A MAN who drove a locomotive at a Northumberland colliery over 25 years ago has been reunited with it at a blossoming heritage railway.
Ken Middlemist drove the small six-wheeled diesel shunter at Whittle Colliery, near Alnwick, in the 1980s.
He has now had an emotional reunion with the loco with it having been transported to the town for the Aln Valley Project, which he is heavily involved in bringing to fruition.
Ken is now readying his cherished loco for action once the line is up and running, and decades after he first took its wheel, is determined to drive it on the new project.
The 68-year-old was born and raised at Hipsburn Station Cottages beside the engine shed which is now car parking space at Alnmouth for Alnwick station, something he was invited to open with his grandsons last year.
Ken, who lives at South View, Hipsburn, worked for British Rail from 1962 to 1966 as a fireman on the old Alnwick to Alnmouth line, and is one of only two surviving former workers on the route before he was made redundant and it closed down.
He took a job at Whittle Colliery with the National Coal Board in 1969, spending the first six months as a fireman and then 16 years as a loco driver, following in the footsteps of his dad George who drove them for 42 years.
Five of those years were spent with number 615, which was built by the locomotive builders Andrew Barclay, at Kilmarnock, in 1977.
It first worked at Bates Pit at Blyth and after further employment near Sunderland, and periods of repair, it came to Whittle.
The loco worked there with Ken until the site closed in 1987 and was one of the last three employed at Whittle.
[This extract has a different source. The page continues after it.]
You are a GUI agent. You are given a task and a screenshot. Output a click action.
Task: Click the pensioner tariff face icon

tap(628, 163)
When the colliery shut its doors, Ken asked to move to Ellington to continue driving the locos but took redundancy as his job could not be guaranteed.
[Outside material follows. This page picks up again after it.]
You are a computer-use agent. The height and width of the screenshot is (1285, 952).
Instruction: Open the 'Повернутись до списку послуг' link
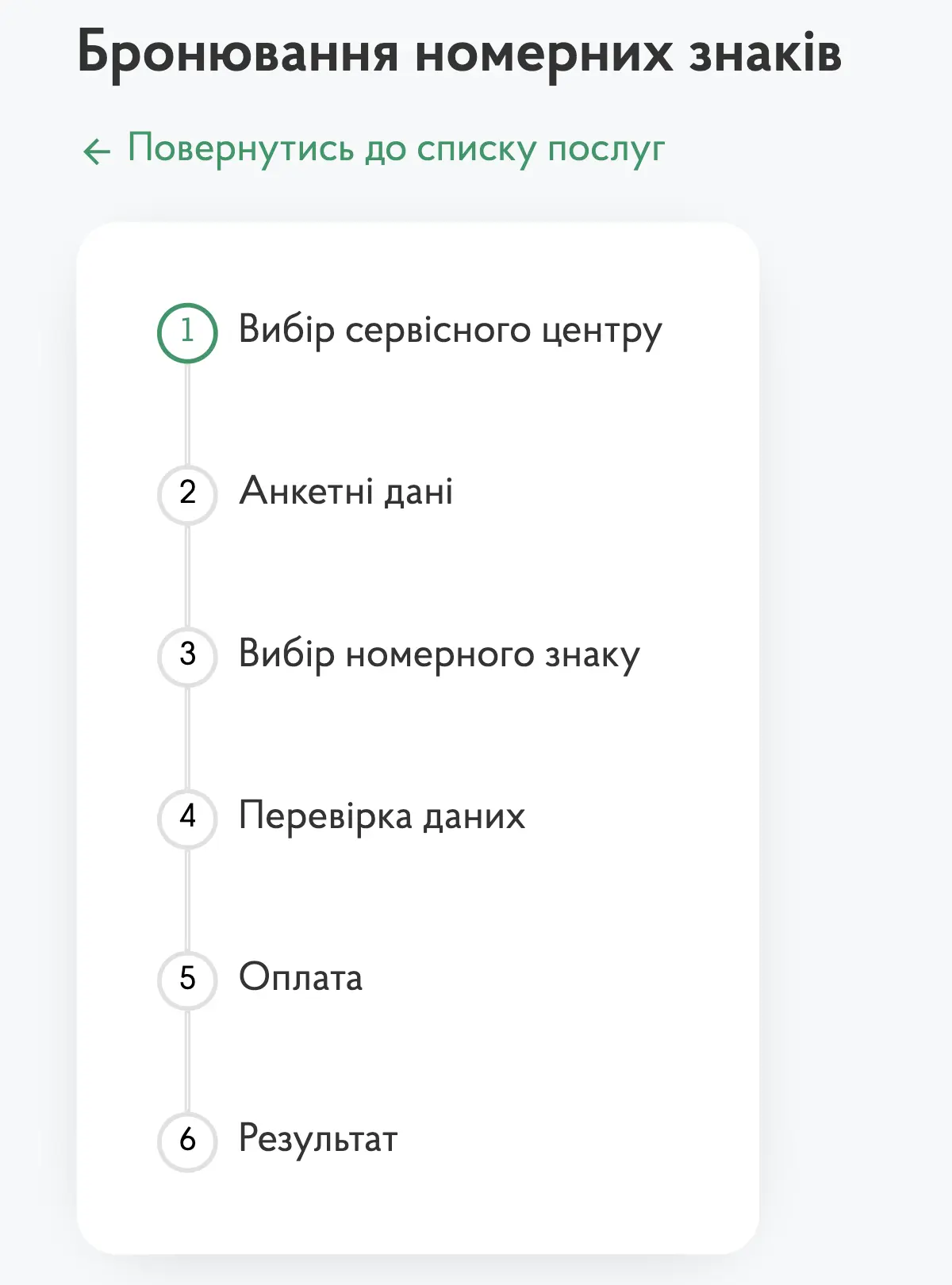click(395, 149)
Years later, in 1995, he was one of the founders of the Aln Valley project, and his dream to help re-establish the line he had worked on between Alnwick and Alnmouth.
He has been a leading figure in the project throughout its 17 years, being instrumental in obtaining the land and lease from the Duke of Northumberland, securing the necessary funding and planning permission, securing and preparing rolling stock, and recently starting work on site.
Ken was overwhelmed when he found out that 615 was coming to be part of the project.
Since leaving Whittle it had gone to the Selby coalfield before it achieved fame becoming the very last surface working locomotive owned by the National Coal Board. The loco has recently been in private ownership at the Tanfield railway, which Ken became aware of, moved to another railway and was latterly in London for a gala at the National Railway Museum.
Aln Valley bosses travelled to the capital and secured 615, which is in full working order, for their project.
Ken, who gives talks on his spells at both the Alnwick to Alnmouth line and at Whittle, admitted: “I had a big lump in my throat. I am quite adamant that I am going to look after this.”